Agentes de la Ertzaintza y los Mossos d´Esquadra han desarticulado este martes a una banda de origen europeo y latinoamericano que traficaba con drogas en Euskadi y en Cataluña.
La operación conjunta ha permitido la detención en Vitoria-Gasteiz y en L´Hospitalet de Llobregat de los seis responsables de un grupo criminal especializado en el tráfico de drogas.
La investigación ha requerido la coordinación constante entre ambos cuerpos policiales para superar las medidas de contravigilancia implementadas por las personas detenidas. Se ha desmantelado el punto de suministro de droga en la capital alavesa, así como de tres puntos utilizados para su almacenamiento y distribución.
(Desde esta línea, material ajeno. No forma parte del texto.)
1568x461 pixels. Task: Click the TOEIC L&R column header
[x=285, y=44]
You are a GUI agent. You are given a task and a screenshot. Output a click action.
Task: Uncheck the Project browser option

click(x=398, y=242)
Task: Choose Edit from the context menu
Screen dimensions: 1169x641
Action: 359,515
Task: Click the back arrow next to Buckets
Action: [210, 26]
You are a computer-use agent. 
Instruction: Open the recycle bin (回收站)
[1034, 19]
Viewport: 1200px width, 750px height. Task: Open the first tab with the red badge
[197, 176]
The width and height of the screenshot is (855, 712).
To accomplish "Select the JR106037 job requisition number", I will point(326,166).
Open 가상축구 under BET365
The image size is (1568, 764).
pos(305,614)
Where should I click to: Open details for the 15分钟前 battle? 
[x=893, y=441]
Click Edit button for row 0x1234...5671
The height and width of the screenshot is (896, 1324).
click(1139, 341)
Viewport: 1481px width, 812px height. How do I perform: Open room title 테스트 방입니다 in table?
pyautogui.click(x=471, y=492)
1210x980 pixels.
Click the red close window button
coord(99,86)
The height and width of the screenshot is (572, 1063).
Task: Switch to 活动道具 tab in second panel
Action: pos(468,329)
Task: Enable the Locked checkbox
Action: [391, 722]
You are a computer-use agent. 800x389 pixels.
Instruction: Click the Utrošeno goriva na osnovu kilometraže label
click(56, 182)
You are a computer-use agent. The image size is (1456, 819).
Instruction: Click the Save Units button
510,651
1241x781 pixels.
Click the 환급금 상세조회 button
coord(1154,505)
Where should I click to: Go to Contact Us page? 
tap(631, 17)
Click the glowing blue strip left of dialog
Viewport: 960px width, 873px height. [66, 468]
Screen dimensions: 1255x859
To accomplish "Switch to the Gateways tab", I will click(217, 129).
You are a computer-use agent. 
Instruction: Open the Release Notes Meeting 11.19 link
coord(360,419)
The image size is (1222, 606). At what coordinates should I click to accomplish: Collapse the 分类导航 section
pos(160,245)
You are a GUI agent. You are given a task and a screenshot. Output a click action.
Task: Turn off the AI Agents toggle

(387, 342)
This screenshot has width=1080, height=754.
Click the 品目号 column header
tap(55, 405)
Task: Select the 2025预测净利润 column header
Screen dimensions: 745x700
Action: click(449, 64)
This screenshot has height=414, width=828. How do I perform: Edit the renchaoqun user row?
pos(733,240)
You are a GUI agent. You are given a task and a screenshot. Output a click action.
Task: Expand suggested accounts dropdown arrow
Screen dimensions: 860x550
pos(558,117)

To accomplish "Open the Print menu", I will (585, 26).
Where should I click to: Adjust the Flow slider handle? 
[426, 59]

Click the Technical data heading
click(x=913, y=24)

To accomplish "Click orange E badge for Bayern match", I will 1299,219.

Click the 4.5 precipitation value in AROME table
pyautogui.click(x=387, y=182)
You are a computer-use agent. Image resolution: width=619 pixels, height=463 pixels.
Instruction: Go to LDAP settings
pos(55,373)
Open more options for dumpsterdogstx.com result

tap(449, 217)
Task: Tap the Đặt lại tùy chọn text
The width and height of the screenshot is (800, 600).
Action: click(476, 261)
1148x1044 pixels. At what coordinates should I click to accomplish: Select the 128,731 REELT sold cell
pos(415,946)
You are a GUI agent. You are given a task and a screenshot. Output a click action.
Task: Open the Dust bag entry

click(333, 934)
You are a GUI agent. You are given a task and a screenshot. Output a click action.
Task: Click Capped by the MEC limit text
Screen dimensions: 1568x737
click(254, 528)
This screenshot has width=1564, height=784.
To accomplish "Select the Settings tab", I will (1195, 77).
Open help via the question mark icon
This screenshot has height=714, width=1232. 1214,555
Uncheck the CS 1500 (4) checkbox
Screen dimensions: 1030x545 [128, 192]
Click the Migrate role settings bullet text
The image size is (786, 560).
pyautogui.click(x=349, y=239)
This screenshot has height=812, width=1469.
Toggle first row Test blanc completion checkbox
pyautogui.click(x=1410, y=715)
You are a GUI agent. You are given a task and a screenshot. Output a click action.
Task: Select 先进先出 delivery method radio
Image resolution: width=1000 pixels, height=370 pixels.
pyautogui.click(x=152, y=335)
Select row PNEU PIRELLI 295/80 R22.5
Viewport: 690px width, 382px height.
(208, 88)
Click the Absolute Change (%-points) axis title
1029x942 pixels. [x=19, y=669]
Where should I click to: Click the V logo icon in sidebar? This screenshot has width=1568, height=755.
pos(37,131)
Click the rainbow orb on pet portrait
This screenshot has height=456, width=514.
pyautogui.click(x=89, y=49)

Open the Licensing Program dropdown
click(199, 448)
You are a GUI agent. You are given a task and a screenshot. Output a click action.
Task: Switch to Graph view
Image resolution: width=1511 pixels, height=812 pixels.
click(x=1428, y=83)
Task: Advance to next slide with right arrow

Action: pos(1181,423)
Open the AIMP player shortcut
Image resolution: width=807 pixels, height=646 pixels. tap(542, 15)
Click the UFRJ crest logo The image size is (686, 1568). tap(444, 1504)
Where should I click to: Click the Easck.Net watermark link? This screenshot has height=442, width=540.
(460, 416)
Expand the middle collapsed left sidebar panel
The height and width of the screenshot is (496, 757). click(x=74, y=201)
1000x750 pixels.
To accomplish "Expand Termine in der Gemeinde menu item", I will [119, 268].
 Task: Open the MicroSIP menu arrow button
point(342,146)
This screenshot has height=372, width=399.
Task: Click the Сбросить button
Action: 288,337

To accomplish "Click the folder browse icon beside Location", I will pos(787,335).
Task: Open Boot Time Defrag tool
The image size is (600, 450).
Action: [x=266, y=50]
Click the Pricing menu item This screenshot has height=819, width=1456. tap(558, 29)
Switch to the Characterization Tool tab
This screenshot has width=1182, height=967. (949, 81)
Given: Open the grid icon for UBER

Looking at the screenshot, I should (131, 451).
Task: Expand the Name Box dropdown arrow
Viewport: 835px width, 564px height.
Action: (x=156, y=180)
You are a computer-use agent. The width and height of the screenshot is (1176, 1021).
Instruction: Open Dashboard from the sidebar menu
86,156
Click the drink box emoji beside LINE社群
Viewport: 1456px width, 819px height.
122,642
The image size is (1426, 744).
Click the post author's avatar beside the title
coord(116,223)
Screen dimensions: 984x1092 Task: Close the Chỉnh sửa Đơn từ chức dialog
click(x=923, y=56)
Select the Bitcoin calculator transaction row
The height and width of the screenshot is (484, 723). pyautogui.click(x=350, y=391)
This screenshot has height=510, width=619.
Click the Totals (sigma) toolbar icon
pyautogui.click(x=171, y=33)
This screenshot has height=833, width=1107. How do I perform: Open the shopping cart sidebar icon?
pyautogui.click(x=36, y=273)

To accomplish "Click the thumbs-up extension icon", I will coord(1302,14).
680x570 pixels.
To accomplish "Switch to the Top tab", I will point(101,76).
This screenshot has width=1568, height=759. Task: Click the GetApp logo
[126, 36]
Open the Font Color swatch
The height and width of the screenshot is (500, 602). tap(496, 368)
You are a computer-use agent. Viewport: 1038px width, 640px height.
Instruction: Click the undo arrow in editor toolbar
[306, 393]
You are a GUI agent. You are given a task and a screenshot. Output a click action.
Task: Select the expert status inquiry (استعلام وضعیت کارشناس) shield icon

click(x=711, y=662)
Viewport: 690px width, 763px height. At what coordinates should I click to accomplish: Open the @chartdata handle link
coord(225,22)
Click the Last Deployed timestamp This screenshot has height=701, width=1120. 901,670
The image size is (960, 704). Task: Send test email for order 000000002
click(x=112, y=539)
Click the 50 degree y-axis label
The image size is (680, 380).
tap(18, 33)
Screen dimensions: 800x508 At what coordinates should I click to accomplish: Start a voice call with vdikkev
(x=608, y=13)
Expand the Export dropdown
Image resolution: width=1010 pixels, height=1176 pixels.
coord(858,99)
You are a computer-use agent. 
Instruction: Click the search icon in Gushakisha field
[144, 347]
La investigación se inició el mes de mayo de 2025, cuando la Ertzaintza detectó que un proveedor de varios traficantes de Vitoria-Gasteiz venía de Cataluña, por lo que se inició la coordinación con los Mossos d´Esquadra estableciendo un sistema de trabajo conjunto basado en el intercambio de información, la planificación operativa y el apoyo mutuo en todas las fases del dispositivo.
Este martes se llevó a cabo el operativo finalista cuando el presunto correo, residente en Cataluña, volvió a la capital alavesa a proveer de cocaína a dos hombres, asentados en Vitoria-Gasteiz, con relación de amistad entre ellos. Unos de estos, entregaba la droga a un tercer hombre que la distribuía a menor escala y que, en ocasiones, era ayudado por su pareja sentimental.
Estas cinco personas fueron detenidas por la Ertzaintza y, paralelamente, los Mossos d´Esquadra, procedieron al arresto de la pareja sentimental del suministrador en la localidad de L´Hospitalet de Llobregat.
La operación denominada “Moxolo” ha culminado con la detención de las seis personas que participaban de manera activa en el seno del grupo criminal que abastecía a diferentes municipios de Euskadi y de Cataluña. Se han intervenido 500 gramos de cocaína, parte pura y parte ya cortada. También se ha logrado desmantelar tres puntos de almacenamiento y distribución utilizados por el grupo en la zona de Vitoria-Gasteiz, además del punto de suministro de la droga. También se han incautado aproximadamente 33 000 euros, un vehículo, dispositivos electrónicos y documentación relevante para la investigación.
Una investigación marcada por la sofisticación criminal
El grupo criminal desarticulado operaba con un alto nivel de profesionalización. Los investigados aplicaban estrictas medidas de seguridad para evitar ser detectados, dificultando enormemente el trabajo policial. Entre las prácticas observadas se encuentran:
• Controles constantes de contravigilancia, especialmente por parte del proveedor, afincado en L’Hospitalet de Llobregat, quien modificaba rutas, horarios y puntos de encuentro de manera imprevisible, así como por los suministradores afincados en Vitoria-Gasteiz.
• Reuniones breves y en lugares de alta afluencia, dificultando la observación discreta.
• Movimientos fraccionados de la droga para minimizar pérdidas en caso de intervención policial.
Estas medidas obligaron a los investigadores a desplegar recursos técnicos avanzados, equipos de vigilancia especializados y un seguimiento minucioso de cada movimiento del grupo criminal. La capacidad de adaptación de los agentes y la coordinación entre unidades fueron determinantes para mantener la investigación activa sin comprometer su éxito.
El principal proveedor, con base operativa en L’Hospitalet de Llobregat, representó uno de los mayores retos de la investigación. Su experiencia en el ámbito del narcotráfico y su obsesión por la seguridad personal lo llevaron a adoptar patrones de movilidad extremadamente cambiantes y a realizar controles exhaustivos de su entorno.
La complejidad del caso exigió la participación de unidades especializadas en vigilancia, análisis de inteligencia, investigación criminal, intervención operativa y apoyo técnico tanto por parte de la Ertzaintza como de los Mossos d´Esquadra.
Los cinco detenidos por la Ertzaintza, el proveedor, de 50 años y de procedencia europea, tres hombres de 27, 46 y 48 años de origen latinoamericano, la pareja de uno de ellos, de 48 años, también de origen latinoamericano, han sido puestos hoy a disposición judicial.
La detenida en L´Hospitalet de Llobregat por los Mossos d´Esquadra, de 53 años y de origen latinoamericano, pasó ayer, jueves, a disposición judicial.